Task
Transcribe exactly everything in the data below from the line containing "Стоимость (907, 889)" down to the line containing "Информационная безопасность (520, 995)", both lines included and nothing further.

** Records supplied follows **

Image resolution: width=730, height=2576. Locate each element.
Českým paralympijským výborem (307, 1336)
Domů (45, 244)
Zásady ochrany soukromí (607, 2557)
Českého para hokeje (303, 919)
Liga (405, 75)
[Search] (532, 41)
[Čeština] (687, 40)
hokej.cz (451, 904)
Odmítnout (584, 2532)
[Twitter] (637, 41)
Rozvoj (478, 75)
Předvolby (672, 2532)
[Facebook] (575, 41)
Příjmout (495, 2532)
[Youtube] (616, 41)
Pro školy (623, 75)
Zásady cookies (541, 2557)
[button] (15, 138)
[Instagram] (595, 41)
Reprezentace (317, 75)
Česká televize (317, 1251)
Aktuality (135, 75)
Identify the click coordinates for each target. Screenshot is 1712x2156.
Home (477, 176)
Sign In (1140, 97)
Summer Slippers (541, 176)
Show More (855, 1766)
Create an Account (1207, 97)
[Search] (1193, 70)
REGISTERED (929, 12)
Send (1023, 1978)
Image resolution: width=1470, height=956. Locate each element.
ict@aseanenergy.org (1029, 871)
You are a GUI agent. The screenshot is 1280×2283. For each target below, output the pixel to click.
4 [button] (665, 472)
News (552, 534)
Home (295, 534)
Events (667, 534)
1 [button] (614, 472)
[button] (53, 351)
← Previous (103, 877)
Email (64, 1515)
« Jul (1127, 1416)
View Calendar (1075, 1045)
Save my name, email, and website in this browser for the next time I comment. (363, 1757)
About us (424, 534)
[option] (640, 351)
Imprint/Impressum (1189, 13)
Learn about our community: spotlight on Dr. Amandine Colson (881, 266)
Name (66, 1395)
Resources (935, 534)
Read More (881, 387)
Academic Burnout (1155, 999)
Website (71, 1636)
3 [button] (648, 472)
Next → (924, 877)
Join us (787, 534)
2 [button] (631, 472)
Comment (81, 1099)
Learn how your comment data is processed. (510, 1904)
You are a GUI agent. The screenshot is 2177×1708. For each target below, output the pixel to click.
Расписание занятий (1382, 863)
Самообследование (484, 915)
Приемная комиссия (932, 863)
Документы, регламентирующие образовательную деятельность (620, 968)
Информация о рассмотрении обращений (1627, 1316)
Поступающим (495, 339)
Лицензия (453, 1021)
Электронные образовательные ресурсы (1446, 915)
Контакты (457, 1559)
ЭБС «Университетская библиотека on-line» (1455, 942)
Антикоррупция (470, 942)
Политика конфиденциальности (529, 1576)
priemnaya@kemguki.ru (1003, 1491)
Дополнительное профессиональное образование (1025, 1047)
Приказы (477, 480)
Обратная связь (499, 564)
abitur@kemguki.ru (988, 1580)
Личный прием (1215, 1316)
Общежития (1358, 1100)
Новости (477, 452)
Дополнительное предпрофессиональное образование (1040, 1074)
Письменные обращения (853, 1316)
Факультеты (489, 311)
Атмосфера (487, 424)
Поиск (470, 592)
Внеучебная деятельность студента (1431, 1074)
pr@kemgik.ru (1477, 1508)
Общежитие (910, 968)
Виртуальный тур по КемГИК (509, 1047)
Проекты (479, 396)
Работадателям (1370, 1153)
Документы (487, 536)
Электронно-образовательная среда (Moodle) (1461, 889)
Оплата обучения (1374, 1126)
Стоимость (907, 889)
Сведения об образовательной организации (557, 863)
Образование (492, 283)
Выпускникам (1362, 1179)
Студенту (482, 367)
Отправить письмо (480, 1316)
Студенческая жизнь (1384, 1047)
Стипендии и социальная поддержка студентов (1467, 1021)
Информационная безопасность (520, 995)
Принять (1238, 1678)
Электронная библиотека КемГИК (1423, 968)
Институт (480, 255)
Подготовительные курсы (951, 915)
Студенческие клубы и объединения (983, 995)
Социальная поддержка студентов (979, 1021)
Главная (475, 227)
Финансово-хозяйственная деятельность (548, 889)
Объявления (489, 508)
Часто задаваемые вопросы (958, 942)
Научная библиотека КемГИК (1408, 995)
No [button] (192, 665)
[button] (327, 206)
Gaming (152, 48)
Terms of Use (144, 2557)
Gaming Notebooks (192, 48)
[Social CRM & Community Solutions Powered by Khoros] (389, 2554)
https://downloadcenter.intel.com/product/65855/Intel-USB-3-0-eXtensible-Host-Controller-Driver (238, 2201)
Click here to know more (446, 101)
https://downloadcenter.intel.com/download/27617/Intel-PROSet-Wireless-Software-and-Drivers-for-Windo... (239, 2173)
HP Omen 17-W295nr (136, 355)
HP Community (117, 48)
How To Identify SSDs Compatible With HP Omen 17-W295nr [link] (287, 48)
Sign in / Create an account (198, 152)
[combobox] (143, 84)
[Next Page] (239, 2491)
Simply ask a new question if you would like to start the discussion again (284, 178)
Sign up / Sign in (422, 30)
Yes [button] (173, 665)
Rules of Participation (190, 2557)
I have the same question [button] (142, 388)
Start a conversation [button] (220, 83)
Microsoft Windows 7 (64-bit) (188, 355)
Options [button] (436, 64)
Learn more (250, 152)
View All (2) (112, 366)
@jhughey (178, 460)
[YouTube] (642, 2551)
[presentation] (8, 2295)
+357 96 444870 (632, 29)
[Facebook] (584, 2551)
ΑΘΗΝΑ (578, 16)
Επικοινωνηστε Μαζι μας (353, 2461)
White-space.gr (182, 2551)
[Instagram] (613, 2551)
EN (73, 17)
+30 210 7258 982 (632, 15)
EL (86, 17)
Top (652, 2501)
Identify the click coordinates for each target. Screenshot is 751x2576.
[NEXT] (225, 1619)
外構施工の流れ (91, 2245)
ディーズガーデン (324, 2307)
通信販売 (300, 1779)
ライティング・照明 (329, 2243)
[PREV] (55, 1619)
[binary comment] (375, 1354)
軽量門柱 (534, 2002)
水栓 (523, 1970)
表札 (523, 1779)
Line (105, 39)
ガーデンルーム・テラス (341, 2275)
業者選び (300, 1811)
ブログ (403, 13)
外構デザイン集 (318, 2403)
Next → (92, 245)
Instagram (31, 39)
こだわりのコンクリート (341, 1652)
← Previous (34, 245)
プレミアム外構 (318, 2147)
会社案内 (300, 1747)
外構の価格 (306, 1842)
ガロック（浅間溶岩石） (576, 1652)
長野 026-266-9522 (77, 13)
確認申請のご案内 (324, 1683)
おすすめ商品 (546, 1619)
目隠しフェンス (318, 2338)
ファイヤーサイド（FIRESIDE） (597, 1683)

** End of Records supplied **

Result for this exercise
Стоимость (907, 889)
Сведения об образовательной организации (557, 863)
Образование (492, 283)
Выпускникам (1362, 1179)
Студенту (482, 367)
Отправить письмо (480, 1316)
Студенческая жизнь (1384, 1047)
Стипендии и социальная поддержка студентов (1467, 1021)
Информационная безопасность (520, 995)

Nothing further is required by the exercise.